DATA PROVIDED

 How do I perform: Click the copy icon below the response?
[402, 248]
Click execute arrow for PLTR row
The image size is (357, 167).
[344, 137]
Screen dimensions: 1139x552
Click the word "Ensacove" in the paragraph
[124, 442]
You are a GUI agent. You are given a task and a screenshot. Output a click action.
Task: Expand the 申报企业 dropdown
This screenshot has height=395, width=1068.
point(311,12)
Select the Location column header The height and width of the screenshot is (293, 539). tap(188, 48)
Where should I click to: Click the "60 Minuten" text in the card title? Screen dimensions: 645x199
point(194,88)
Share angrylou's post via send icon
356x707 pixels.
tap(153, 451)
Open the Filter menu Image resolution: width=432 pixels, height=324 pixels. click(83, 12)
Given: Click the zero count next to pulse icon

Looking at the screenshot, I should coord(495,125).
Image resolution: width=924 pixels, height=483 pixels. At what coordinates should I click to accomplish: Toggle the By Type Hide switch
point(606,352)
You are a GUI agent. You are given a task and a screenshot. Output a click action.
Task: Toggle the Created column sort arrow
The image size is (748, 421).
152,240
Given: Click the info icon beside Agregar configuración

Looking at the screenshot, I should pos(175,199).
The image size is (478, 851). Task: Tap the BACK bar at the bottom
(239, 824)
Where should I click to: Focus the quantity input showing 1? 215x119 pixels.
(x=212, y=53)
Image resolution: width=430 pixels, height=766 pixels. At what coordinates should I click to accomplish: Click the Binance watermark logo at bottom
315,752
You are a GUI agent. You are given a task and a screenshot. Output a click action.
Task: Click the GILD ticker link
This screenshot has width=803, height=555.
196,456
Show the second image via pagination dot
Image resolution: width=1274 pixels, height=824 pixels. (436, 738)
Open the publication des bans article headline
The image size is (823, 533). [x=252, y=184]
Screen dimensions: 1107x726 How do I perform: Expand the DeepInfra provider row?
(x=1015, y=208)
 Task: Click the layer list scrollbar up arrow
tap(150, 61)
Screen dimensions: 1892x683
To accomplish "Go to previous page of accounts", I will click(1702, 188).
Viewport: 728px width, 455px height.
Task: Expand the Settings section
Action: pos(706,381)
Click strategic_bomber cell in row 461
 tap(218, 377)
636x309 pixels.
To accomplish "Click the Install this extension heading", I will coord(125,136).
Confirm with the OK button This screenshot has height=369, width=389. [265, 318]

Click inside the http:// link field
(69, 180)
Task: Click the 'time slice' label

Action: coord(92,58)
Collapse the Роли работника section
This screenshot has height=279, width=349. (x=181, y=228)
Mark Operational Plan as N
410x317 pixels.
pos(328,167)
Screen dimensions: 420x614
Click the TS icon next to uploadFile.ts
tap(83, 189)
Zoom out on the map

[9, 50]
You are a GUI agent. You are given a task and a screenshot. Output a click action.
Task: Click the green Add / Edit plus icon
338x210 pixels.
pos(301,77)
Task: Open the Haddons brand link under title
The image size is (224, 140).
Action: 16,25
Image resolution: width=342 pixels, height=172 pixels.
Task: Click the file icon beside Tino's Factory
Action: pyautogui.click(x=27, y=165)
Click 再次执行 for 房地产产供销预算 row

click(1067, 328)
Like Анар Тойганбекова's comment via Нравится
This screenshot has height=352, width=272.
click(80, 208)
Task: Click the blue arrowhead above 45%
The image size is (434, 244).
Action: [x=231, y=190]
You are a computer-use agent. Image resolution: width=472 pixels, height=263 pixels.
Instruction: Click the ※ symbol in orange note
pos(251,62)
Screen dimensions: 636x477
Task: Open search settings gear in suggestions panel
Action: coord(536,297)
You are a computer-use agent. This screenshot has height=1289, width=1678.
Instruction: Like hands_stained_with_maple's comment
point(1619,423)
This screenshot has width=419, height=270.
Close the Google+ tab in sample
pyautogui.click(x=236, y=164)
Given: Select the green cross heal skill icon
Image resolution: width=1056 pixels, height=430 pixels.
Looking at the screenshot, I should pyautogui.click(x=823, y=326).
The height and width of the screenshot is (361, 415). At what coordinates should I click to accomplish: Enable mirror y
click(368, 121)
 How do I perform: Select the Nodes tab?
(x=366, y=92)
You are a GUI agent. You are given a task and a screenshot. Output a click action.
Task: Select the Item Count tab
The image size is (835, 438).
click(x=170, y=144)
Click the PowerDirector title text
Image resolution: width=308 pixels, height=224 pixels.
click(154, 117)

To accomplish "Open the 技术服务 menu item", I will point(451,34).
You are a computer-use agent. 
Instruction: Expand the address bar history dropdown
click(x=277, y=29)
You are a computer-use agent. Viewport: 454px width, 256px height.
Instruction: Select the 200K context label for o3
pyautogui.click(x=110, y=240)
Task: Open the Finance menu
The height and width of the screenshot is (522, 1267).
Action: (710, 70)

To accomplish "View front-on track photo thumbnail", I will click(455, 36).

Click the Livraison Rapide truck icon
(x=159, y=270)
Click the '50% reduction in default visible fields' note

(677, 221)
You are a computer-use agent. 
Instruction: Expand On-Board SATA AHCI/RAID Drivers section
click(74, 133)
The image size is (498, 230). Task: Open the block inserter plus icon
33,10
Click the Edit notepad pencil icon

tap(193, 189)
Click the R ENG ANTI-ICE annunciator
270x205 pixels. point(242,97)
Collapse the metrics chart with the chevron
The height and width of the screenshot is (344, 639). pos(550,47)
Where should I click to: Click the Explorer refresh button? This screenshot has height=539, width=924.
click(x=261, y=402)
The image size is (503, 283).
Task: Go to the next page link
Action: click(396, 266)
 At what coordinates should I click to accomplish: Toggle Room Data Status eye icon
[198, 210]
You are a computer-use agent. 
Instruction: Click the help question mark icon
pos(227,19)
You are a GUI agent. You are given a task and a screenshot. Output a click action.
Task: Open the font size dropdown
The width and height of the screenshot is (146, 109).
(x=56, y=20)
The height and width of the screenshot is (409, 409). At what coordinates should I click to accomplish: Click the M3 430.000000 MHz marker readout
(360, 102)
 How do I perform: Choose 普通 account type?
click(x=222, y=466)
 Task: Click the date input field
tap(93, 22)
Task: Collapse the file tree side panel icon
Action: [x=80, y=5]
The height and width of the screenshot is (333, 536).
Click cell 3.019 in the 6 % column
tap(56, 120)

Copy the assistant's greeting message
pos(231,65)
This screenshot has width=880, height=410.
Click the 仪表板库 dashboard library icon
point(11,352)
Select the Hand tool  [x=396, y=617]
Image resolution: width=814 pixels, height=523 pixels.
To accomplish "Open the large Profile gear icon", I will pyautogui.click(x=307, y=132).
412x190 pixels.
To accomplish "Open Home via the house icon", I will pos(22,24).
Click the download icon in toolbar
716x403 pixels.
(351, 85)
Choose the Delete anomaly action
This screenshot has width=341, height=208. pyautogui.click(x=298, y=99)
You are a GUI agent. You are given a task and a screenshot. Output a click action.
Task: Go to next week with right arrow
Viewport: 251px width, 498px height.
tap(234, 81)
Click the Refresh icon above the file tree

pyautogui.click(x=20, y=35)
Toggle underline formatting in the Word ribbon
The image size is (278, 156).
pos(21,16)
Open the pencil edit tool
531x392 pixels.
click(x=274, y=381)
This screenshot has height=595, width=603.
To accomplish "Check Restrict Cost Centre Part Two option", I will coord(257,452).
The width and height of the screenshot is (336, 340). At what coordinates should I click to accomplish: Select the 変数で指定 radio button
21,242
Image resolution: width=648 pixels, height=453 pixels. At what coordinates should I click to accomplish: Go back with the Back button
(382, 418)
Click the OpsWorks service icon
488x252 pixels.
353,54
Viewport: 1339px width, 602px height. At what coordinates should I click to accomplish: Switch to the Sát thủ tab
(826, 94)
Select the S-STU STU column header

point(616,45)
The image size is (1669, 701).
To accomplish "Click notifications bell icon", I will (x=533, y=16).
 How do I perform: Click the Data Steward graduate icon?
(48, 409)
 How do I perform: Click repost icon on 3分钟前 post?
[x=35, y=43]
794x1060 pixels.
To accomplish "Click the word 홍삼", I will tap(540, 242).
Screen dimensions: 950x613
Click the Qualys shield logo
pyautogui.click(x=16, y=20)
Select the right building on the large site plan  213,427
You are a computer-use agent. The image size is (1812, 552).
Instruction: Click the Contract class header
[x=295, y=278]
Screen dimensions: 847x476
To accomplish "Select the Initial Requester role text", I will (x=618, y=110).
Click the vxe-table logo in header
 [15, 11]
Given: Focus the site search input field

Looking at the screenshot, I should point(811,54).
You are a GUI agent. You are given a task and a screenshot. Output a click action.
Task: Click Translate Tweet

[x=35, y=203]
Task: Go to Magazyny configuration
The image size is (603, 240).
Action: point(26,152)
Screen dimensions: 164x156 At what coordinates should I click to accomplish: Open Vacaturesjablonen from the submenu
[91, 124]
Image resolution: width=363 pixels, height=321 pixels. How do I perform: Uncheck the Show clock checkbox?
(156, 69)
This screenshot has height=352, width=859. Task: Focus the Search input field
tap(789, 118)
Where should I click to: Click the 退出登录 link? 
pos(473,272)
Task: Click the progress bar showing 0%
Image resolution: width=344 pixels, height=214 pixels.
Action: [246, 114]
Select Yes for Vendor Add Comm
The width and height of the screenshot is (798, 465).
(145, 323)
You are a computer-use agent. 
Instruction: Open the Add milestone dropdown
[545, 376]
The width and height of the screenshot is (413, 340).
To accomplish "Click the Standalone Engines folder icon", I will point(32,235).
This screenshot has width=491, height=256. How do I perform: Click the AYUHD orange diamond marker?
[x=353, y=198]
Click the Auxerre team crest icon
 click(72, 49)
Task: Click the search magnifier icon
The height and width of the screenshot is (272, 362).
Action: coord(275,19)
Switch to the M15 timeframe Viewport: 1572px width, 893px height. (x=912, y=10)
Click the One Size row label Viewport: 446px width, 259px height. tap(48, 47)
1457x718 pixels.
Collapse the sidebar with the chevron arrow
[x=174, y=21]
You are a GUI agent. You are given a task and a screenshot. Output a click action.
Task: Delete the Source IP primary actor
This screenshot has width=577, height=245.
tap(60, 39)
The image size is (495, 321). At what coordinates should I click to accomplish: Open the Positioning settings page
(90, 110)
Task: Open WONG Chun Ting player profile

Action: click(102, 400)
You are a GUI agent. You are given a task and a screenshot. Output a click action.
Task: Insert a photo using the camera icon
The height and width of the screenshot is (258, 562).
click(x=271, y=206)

ACTION ITEM
Repeat only what runs from the line holding "The height and width of the screenshot is (272, 362)." to the end of the data, keeping every line exactly as written, first and last included.

RESPONSE TO THIS TASK
The height and width of the screenshot is (272, 362).
Action: coord(275,19)
Switch to the M15 timeframe Viewport: 1572px width, 893px height. (x=912, y=10)
Click the One Size row label Viewport: 446px width, 259px height. tap(48, 47)
1457x718 pixels.
Collapse the sidebar with the chevron arrow
[x=174, y=21]
You are a GUI agent. You are given a task and a screenshot. Output a click action.
Task: Delete the Source IP primary actor
This screenshot has width=577, height=245.
tap(60, 39)
The image size is (495, 321). At what coordinates should I click to accomplish: Open the Positioning settings page
(90, 110)
Task: Open WONG Chun Ting player profile

Action: click(102, 400)
You are a GUI agent. You are given a task and a screenshot. Output a click action.
Task: Insert a photo using the camera icon
The height and width of the screenshot is (258, 562).
click(x=271, y=206)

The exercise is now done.